L'article L. 64 du LPF permet au fisc de modifier la qualification d'un contrat ou d'un acte s'il estime que celle qui lui a été donnée par le contribuable avait pour but d'éviter le paiement de certains impôts, droits et taxes, notamment droits de donation ou ISF. Par exemple, un contrat de vente d'un bien immobilier pourra être requalifié en donation s'il s'avère que le prix n'a pas réellement été versé par l'acheteur au vendeur.

Quand et comment demander le rescrit ?

Le rescrit doit être demandé avant la conclusion du contrat ou la signature de la convention envisagée. La demande est obligatoirement faite par lettre recommandée, avec AR, à la Direction générale des impôts, service juridique, 139, rue de Bercy, 75574 Paris Cedex 12, et être signée par au moins une des deux parties à l'acte ou par un représentant habilité (avocat ou notaire, par exemple). Exposez votre propre analyse de la situation et demandez si elle recueille l'accord de l'administration, en visant expressément l'article L. 64-B du LPF. Vous devez indiquer les coordonnées de toutes les parties au projet, décrire les liens existant entre ces parties et joindre les copies de tous les documents utiles. Un modèle de demande est téléchargeable sur www.impots. gouv.fr (saisir"abus de droit" dans la fenêtre de recherche).

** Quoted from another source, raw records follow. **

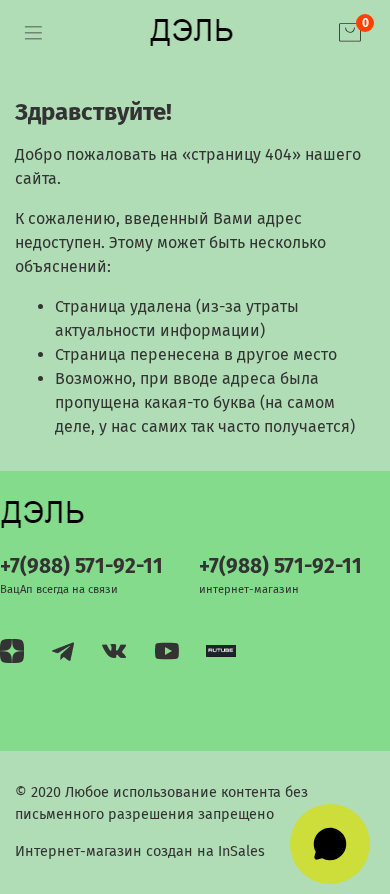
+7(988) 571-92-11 (81, 566)
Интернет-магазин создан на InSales (140, 851)
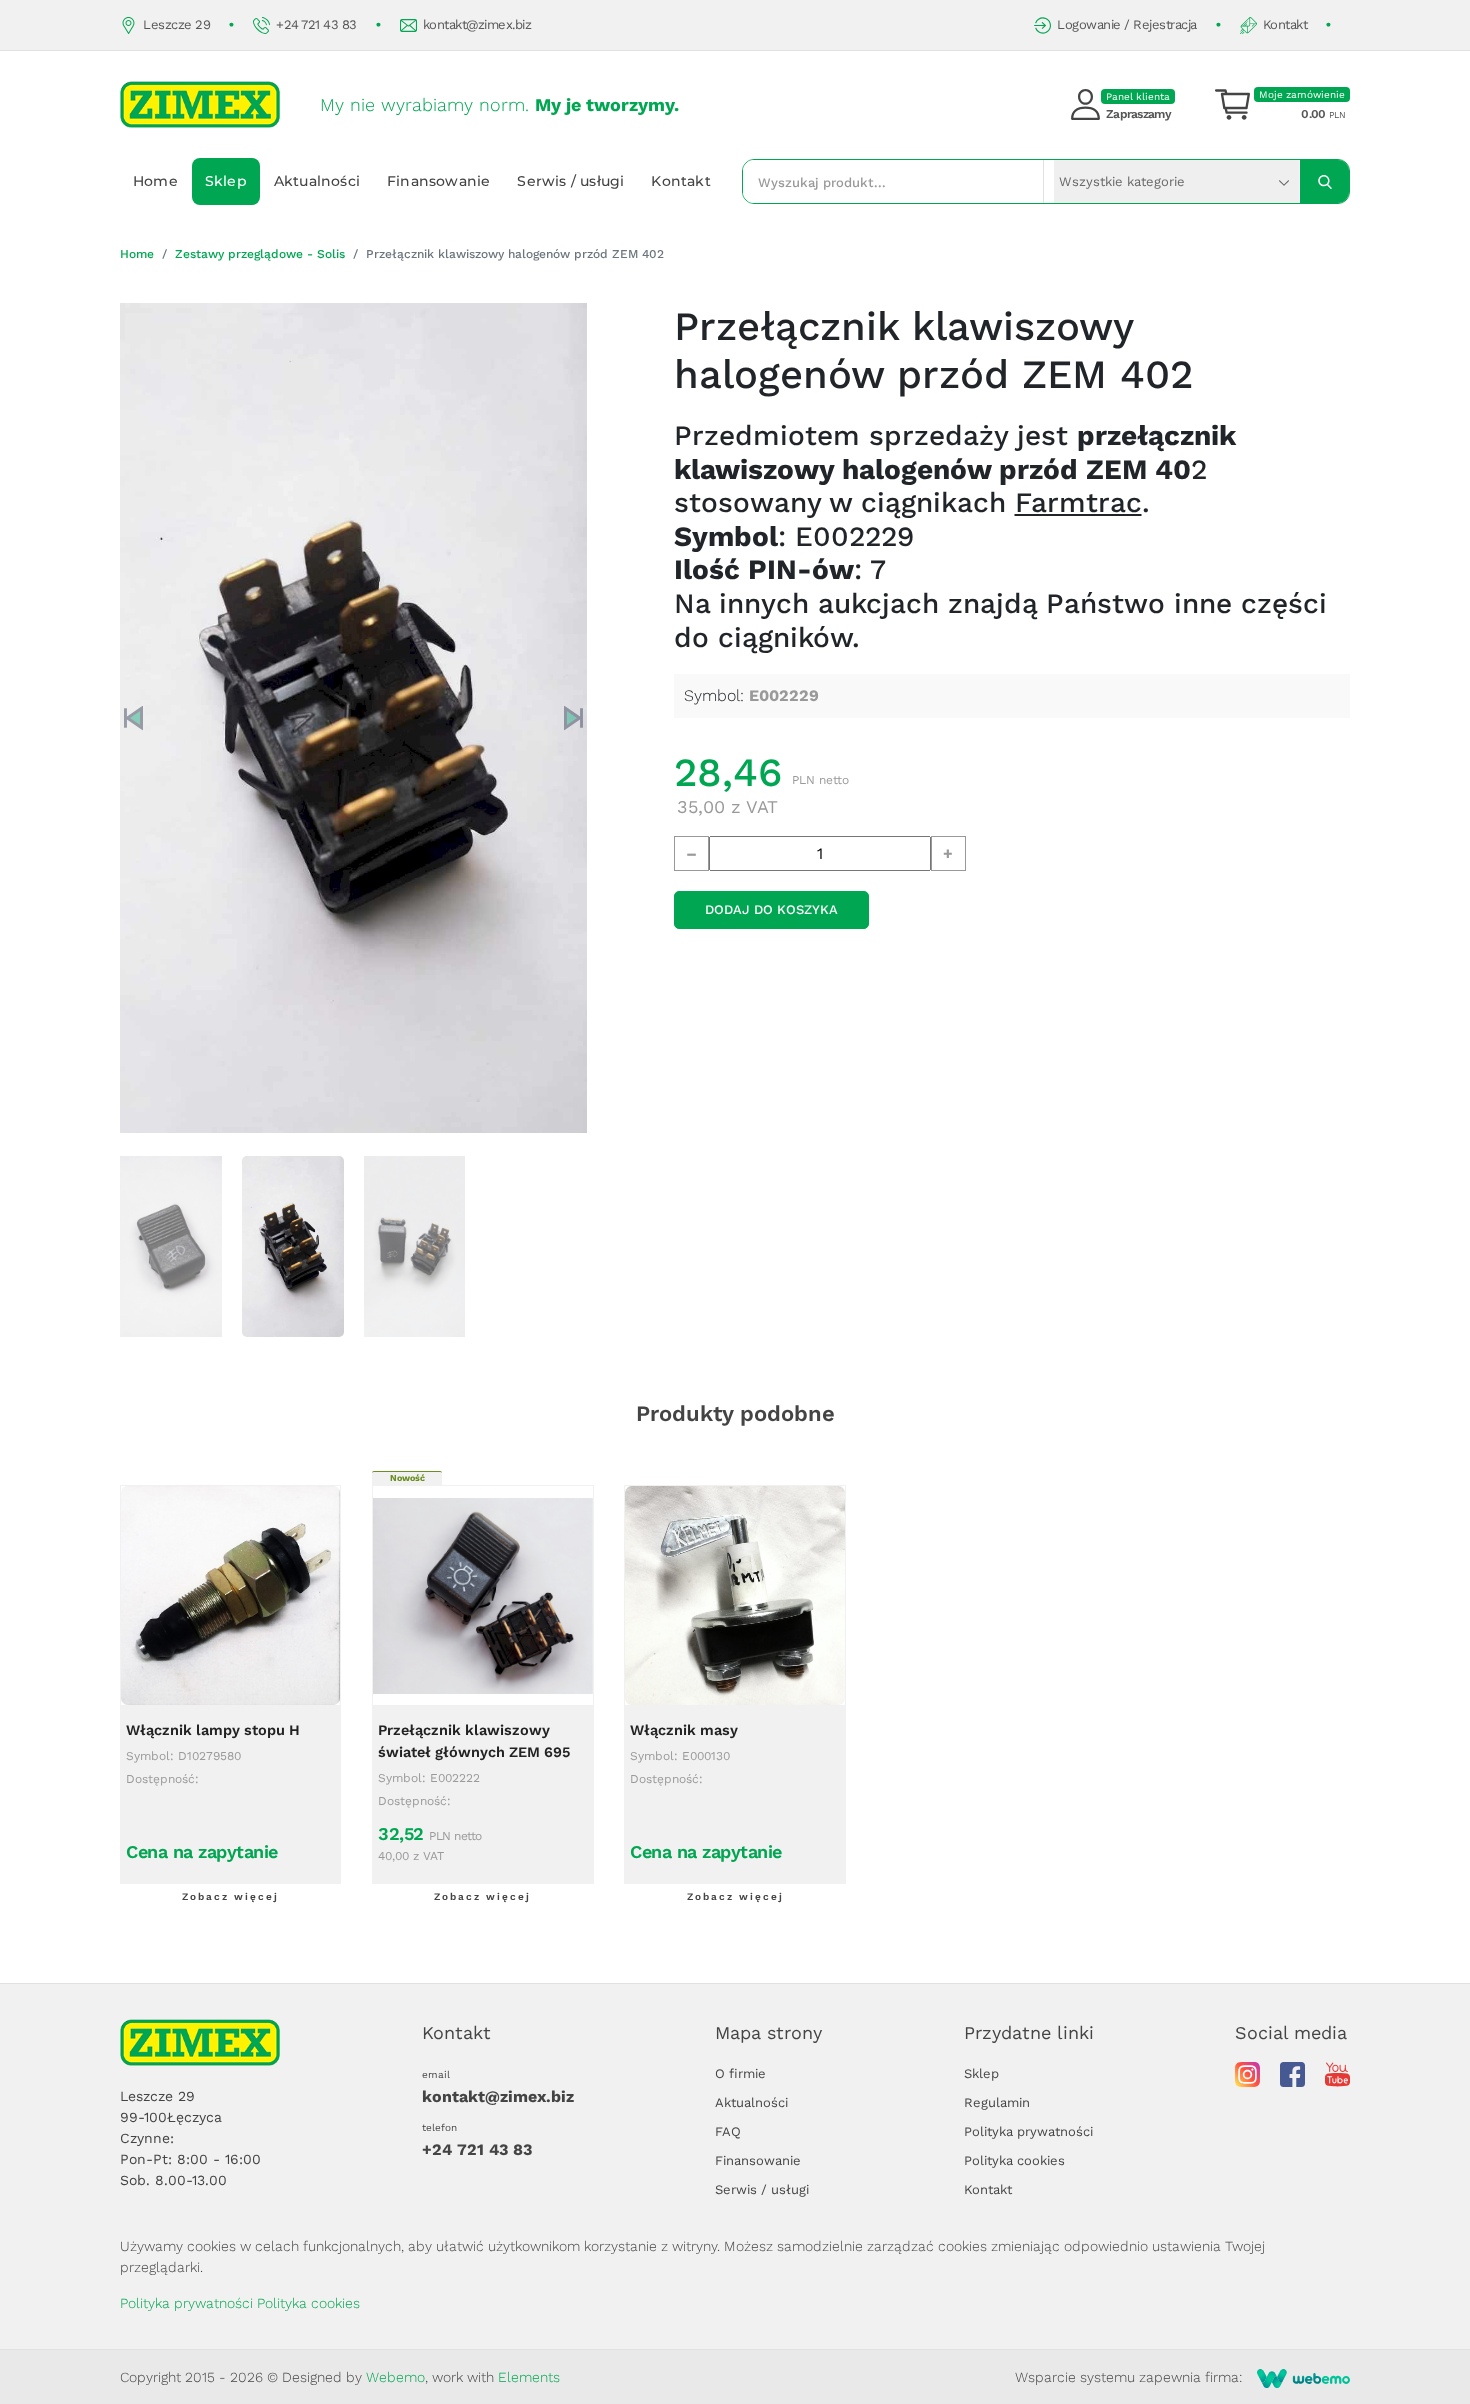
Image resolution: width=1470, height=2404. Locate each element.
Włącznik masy (684, 1730)
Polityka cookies (1014, 2160)
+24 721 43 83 (316, 24)
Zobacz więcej (230, 1896)
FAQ (728, 2131)
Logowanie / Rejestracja (1127, 24)
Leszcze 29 (176, 24)
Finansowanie (438, 181)
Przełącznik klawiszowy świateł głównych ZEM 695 (474, 1741)
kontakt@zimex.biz (477, 24)
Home (155, 181)
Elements (529, 2377)
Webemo (395, 2377)
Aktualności (317, 181)
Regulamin (997, 2102)
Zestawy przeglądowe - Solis (260, 254)
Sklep (226, 181)
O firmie (740, 2073)
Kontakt (1285, 24)
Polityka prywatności (1028, 2131)
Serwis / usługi (570, 181)
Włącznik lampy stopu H (213, 1730)
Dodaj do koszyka (771, 909)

Les suites de votre demande

L'administration vous répond, sans émettre d'objections : l'administration est alors engagée et ne peut mettre en œuvre la procédure de répression des abus de droit.

À condition cependant que les renseignements fournis aient été exacts et complets, et que l'opération mise en œuvre corresponde à celle décrite dans votre demande.

Attention : l'administration conserve la possibilité de contester l'opération sur un fondement autre que cette procédure. Par exemple, sans contester que votre opération est bien une donation, elle peut remettre en cause la façon dont les droits de donation ont été calculés.

L'administration vous répond, mais ne partage pas votre analyse : vous pouvez néanmoins décider de réaliser l'opération envisagée, soit dans les conditions soumises au fisc, soit dans des conditions différentes. Mais l'administration pourra la contester, au titre de l'abus de droit ou à tout autre titre.

L'administration ne vous répond pas : passé un délai de 6 mois à compter du jour de réception de votre demande, la procédure d'abus de droit ne sera pas applicable à l'opération décrite dans votre demande (sous les mêmes réserves que celles indiquées ci-contre en cas de réponse positive).